Future IAM will need to be broader, says Martin Kuppinger

Identity and access management systems need to look at all forms of identity, not just employees or users, says KuppingerCole analyst

Future identity and access management (IAM) systems will need to look at all forms of identity, not just employees or users, according to Martin Kuppinger, principal analyst at KuppingerCole.

“IAM will have to include identities not only of employees, but also business partners, customers, services, user devices and things in the internet of things (IoT),” he told the 2015 European Identity & Cloud (EIC) conference in Munich.

Kuppinger said organisations should plan for a future in which all identities are treated in the same, consistent way.

“There should not be multiple IAM systems, but a single system to provide a homogenous view of identity, which means organisations need to merge and integrate,” he said.

Currently, many organisations have different IAM systems for different groups of identity, which is “just wrong”, according to Kuppinger.

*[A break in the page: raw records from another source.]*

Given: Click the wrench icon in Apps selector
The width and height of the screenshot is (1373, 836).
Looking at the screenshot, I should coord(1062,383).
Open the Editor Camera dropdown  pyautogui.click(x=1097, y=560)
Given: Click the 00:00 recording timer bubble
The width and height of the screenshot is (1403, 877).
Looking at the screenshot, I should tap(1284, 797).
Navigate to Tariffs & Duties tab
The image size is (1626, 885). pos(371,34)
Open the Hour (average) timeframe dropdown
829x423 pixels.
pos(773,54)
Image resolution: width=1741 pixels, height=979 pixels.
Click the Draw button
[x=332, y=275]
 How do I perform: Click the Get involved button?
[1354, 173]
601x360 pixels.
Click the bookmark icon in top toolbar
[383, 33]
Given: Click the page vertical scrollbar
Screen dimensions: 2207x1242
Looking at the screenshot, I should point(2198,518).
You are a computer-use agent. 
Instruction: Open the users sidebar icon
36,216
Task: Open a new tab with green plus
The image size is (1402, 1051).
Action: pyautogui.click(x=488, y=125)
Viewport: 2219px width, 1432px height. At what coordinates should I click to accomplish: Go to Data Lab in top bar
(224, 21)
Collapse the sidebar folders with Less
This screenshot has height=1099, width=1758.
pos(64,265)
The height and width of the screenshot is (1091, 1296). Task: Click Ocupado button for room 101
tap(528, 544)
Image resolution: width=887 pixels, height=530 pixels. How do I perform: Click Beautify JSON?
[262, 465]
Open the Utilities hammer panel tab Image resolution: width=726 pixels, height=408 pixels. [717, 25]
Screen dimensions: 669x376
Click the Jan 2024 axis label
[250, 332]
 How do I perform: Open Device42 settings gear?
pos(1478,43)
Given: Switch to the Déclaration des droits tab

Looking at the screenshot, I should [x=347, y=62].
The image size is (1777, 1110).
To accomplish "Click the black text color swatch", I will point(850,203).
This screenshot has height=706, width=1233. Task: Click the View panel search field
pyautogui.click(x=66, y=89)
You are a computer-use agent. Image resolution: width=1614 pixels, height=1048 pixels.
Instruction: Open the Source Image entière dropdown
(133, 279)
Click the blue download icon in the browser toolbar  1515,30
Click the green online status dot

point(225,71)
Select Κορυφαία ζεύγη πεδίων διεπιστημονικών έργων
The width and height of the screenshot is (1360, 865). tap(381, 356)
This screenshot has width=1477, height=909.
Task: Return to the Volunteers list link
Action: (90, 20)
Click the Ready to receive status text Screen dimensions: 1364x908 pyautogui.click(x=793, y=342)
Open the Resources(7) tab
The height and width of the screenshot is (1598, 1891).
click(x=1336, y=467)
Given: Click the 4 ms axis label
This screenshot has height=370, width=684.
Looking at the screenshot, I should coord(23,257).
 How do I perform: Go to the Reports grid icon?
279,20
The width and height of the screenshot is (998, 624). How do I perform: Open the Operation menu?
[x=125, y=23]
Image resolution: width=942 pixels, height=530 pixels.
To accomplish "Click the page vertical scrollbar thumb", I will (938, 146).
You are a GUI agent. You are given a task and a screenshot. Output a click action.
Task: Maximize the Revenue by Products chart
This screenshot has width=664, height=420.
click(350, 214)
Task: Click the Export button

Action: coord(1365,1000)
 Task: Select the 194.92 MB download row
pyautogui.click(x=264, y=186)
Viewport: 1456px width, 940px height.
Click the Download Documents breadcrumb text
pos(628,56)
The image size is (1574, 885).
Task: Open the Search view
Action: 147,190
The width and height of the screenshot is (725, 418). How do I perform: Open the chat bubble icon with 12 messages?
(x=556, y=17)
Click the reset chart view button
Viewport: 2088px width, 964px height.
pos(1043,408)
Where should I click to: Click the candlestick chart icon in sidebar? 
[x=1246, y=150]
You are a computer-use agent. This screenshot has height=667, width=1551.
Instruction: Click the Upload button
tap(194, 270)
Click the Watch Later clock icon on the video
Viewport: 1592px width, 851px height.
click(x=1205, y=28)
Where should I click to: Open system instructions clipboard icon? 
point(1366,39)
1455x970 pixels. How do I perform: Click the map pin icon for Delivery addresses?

He also advises organisations to rethink all their IT silos and apply consistent identity, security and governance policies and controls across the whole organisation.

“In this way, IAM is part of identity, and security will automatically become part of a central entity,” he said.

This streamlined, central, non-silo approach, Kuppinger believes, is essential to enabling organisations to move from prevention and detection to better detection and timely response.

“There is a need to integrate response technologies to ensure organisations can take appropriate actions when intrusions or anomalies are detected,” he said.

For example, systems need to be able to detect and respond to changes in risk as context changes or potential anomalies in behaviour are identified by asking for additional authentication factors or by limiting access or functions based on user device and location.

“Because we want to protect information at the core, it is not only essential that all documents be encrypted on creation, but also that access controls are put around them from the start,” said Kuppinger.

This will ensure that organisations are always able to monitor who or what is accessing documents or other corporate resources and to make access control decisions based on context.

“In security, everything we do should be in context: identity, firewalls, endpoint security – all these things need to understand who the actor is and act in concert,” said Kuppinger.